Your reply should be one number: how many lines of the material contain the word "checkbox".

--- Data shown ---

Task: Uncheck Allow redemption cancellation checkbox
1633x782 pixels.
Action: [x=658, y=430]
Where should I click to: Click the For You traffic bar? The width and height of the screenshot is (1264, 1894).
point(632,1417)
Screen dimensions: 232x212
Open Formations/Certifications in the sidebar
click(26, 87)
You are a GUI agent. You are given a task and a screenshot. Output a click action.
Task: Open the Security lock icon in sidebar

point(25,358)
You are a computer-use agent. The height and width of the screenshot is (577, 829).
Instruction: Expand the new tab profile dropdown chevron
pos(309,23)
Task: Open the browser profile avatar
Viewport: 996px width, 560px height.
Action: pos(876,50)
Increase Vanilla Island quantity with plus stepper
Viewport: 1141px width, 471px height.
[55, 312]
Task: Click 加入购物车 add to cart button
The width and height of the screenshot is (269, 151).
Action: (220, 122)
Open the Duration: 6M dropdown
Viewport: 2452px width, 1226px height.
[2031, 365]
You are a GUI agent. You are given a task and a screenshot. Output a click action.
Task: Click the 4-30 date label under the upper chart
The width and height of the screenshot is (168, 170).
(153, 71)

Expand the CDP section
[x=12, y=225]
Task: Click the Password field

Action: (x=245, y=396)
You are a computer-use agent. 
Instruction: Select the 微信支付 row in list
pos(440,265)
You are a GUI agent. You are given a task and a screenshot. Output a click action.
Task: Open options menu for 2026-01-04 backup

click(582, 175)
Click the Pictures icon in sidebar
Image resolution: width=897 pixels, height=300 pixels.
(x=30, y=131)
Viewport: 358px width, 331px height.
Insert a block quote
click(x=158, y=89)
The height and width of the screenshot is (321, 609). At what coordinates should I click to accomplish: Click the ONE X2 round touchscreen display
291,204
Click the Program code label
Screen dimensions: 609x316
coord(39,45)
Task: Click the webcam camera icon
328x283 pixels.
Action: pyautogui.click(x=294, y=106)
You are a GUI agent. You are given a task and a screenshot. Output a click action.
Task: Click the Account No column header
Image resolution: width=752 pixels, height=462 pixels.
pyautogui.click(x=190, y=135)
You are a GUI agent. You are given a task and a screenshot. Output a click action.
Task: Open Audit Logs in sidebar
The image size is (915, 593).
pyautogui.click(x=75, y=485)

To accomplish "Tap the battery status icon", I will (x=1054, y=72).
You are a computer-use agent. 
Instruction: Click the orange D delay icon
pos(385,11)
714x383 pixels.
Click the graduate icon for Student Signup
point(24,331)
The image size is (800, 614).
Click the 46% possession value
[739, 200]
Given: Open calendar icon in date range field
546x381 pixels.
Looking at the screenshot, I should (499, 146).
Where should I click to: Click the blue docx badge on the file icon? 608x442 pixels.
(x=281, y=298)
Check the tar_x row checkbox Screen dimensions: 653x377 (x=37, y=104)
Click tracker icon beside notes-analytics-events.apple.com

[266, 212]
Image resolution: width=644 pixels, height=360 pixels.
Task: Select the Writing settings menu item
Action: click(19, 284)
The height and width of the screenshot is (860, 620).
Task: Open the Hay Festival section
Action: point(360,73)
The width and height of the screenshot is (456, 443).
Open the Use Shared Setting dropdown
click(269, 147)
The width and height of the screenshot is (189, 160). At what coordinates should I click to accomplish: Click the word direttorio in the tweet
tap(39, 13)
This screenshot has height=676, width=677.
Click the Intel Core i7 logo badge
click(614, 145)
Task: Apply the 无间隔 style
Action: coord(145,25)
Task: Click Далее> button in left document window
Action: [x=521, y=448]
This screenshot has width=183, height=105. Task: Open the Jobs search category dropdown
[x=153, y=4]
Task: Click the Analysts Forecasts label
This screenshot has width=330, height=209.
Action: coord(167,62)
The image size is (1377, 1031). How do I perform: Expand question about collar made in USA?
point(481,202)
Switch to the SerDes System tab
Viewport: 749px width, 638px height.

---

Task answer
2